- **EXERCISE REQUIREMENTS**:
From the listing below, output only the lines starting at the line that has "Click into the Search Troubleshooting field" and ending at the line that has "Click the Cancel button", exactly as they appear, ends included.

- **DATA SECTION**:
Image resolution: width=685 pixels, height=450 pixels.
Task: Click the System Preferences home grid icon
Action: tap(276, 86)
--
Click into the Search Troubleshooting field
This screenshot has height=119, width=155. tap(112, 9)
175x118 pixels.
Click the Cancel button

- **ANSWER BELOW**:
Click into the Search Troubleshooting field
This screenshot has height=119, width=155. tap(112, 9)
175x118 pixels.
Click the Cancel button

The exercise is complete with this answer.